Supplied data Start Marker

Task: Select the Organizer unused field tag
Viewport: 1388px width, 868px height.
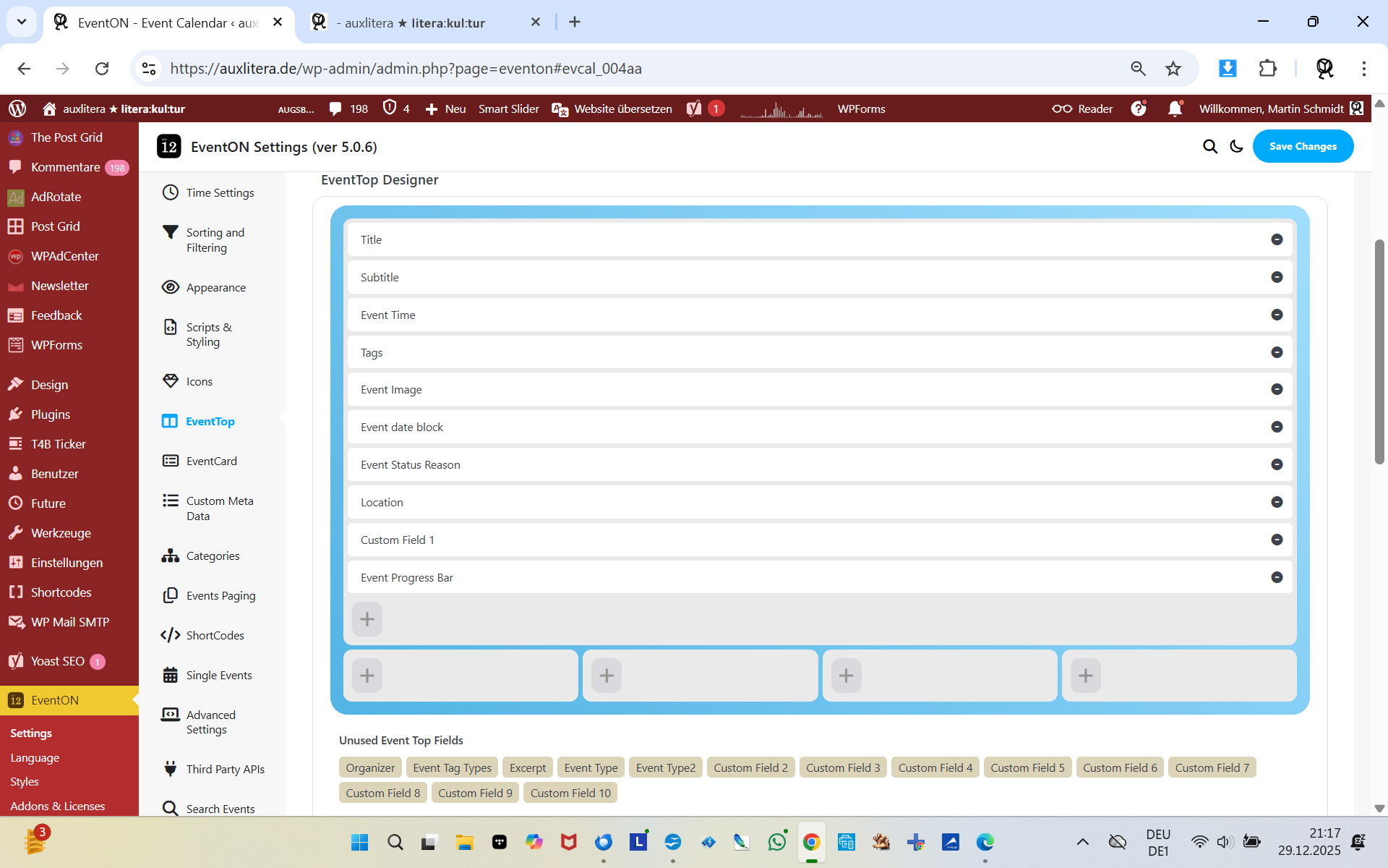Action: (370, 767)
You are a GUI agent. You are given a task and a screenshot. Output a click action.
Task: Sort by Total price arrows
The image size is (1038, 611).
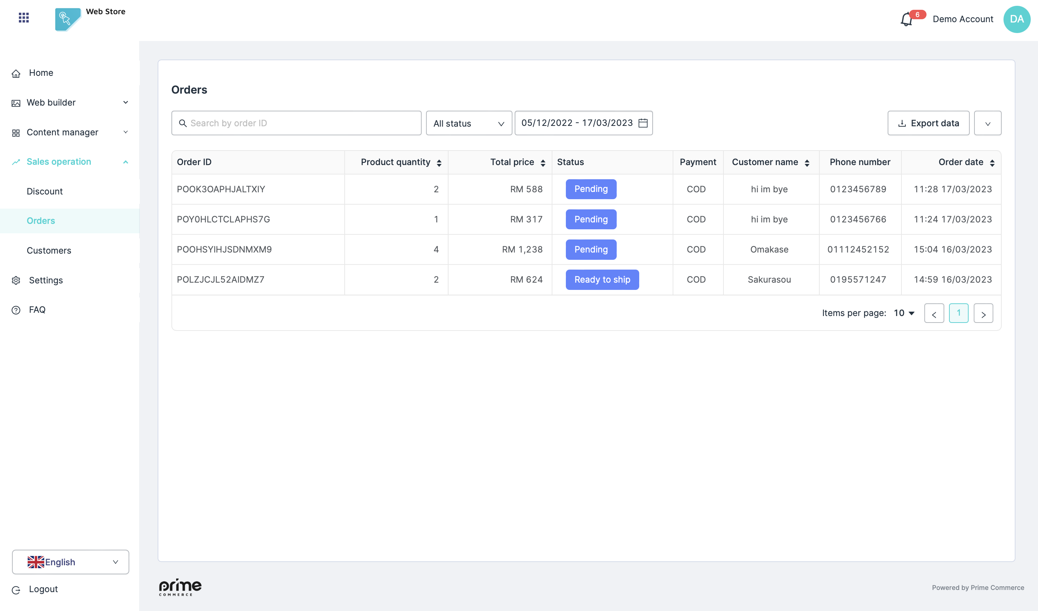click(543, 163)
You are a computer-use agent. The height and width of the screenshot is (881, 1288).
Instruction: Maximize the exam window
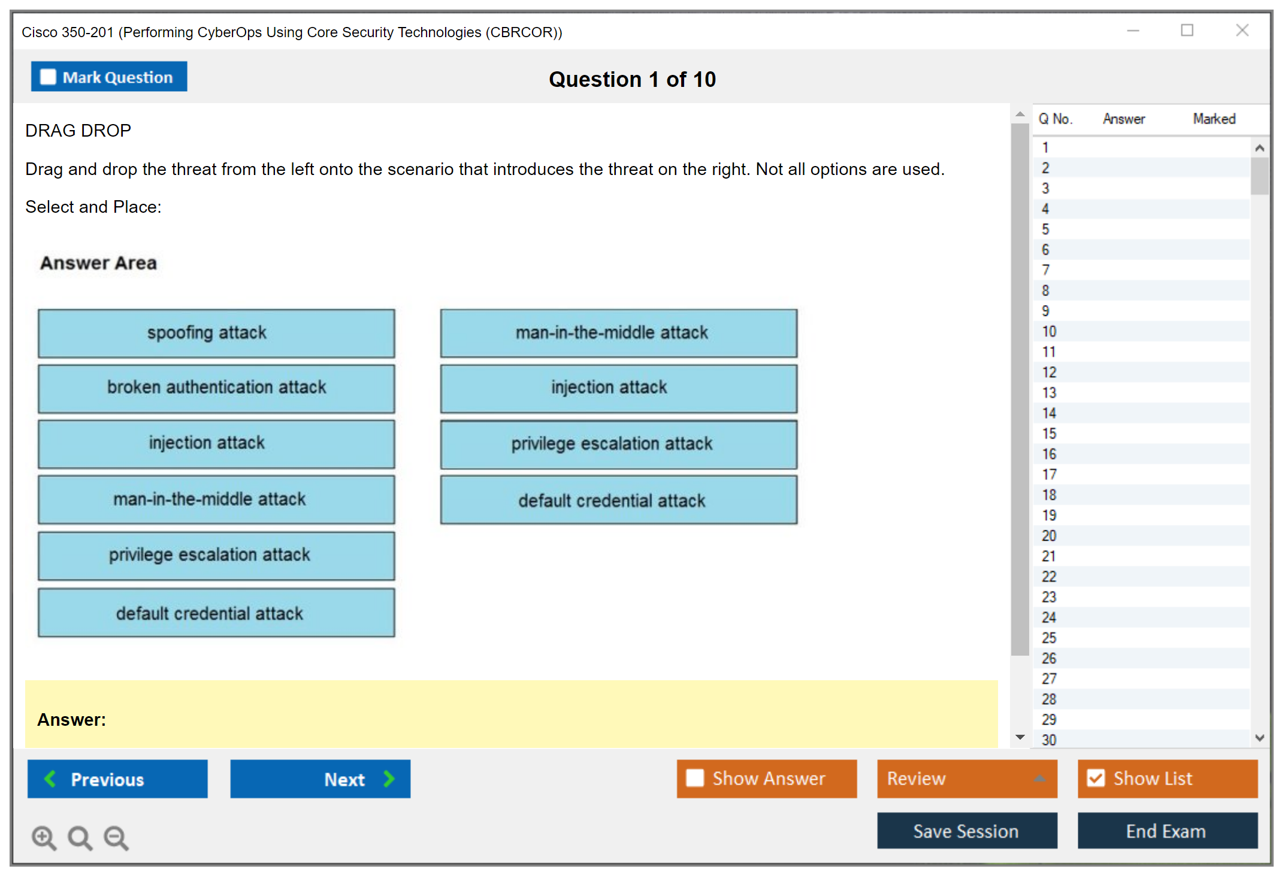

Supplied data End Marker

Task statement:
Every record should be duplicated exactly, though any picture in it must be left out.

Solution to this task:
Task: Select the Organizer unused field tag
Viewport: 1388px width, 868px height.
Action: (370, 767)
You are a GUI agent. You are given a task and a screenshot. Output a click action.
Task: Sort by Total price arrows
The image size is (1038, 611).
click(543, 163)
You are a computer-use agent. The height and width of the screenshot is (881, 1288).
Instruction: Maximize the exam window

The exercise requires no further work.